Do you know, I have only nineteen patients on my ward. Six empty beds! We have not been so slack since I came out here. Of course we would get slack just when I am due back. (Over due now). As you can gather, I am still at Selston. Sister does not know either when I am going back. I did expect going this week-end but “the powers that be” decided otherwise.
Sunday, 2. 5. 43
For the last half hour I have been laid at the front of the fire drying my hair and dreaming. Yes, Darling, dreaming of you and our future life together “after the war”. Dreaming, Dear, of that home – just yours and mine, which one day we will share. Ah me! “Patience is a virtue” so they say. I should certainly be virtuous by the end of this war.
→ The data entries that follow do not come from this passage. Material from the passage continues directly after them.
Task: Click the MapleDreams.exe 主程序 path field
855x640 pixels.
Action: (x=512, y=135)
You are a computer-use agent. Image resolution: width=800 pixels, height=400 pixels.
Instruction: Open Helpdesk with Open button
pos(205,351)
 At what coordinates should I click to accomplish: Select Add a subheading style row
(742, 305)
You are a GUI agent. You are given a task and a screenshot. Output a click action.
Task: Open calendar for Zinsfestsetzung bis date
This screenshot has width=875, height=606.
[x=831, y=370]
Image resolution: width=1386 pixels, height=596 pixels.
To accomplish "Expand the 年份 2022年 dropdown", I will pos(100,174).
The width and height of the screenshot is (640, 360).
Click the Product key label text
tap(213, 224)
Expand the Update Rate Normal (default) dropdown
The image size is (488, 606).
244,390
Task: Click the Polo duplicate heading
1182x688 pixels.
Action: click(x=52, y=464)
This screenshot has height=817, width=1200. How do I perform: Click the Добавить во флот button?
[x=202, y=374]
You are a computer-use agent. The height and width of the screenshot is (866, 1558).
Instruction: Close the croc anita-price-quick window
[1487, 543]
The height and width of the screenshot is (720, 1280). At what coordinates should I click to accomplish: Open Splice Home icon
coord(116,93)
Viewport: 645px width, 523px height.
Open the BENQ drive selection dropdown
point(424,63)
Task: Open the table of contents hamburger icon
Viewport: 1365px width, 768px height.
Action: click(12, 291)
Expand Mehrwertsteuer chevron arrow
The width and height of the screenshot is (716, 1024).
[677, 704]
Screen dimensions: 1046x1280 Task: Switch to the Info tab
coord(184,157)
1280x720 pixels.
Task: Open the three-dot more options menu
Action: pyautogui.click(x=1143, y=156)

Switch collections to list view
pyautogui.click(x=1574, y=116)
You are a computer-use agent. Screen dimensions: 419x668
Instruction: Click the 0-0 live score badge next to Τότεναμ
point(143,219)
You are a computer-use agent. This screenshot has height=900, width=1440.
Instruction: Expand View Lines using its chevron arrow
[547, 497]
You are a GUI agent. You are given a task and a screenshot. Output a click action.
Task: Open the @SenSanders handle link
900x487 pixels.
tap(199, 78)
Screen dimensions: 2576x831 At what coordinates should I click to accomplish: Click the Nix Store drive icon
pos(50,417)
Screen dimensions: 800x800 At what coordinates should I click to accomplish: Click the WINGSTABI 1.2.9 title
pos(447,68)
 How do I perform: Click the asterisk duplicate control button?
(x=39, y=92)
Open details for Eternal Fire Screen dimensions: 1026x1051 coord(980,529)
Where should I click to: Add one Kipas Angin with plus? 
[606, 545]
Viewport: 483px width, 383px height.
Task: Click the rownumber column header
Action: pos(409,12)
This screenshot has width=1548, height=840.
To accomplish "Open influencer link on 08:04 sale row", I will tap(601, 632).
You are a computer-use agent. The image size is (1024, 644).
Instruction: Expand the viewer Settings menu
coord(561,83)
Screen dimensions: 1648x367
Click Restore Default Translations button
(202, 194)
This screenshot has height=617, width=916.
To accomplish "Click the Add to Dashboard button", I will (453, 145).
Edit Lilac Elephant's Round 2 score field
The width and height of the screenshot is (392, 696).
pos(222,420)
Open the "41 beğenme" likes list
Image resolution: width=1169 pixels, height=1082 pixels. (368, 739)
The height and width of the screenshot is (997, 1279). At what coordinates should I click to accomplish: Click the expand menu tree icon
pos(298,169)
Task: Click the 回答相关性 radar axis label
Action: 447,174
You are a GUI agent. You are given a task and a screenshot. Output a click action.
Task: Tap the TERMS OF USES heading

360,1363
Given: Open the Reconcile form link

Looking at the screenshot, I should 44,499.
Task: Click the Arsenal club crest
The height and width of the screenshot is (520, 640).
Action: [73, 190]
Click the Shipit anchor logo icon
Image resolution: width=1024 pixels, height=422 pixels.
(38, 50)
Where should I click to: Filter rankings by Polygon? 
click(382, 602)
I guess that you often feel impatient though don’t you Dear? Never mind, I think that we shall both appreciate our happiness all the more for having waited for it.
When I turn back the pages of 1942 I feel that way sometimes. Do you remember the day I did not return from my “nights off”? As if you could forget. Kit and I were only discussing it a few nights ago. Kit says she really did think that I would return a married woman. That’s where I laughed. Time and time again, especially since you went abroad, have I been glad that we were together those few extra days.
Re-reading one of your last letters I see that you are giving yourself a pat on the back for covering hard ground when we first met.
Darling, you deserve nothing less than a medal for it. You know, “you made me love you, I didn’t want to do it, you made me care and I didn’t want to do it” (with apologies to whoever wrote those words) Now, I am glad you did.
Monday 3. 5. 43
As I want this letter to go by to-day’s post I am having to finish it at lunch time. I am not off-duty until 5 p.m. and the post goes at 4 p.m. I am looking forward to to-morrow as it usually the day I receive a letter from you. I thought that there might be a letter from home for me this morning but there was not. If there had been I was going to tell you all the Grimethorpe news but now I am afraid I have nothing else to tell you. I will be writing you an air letter to-morrow.
Until then, Darling, Au-Revoir. Ever yours, Grace.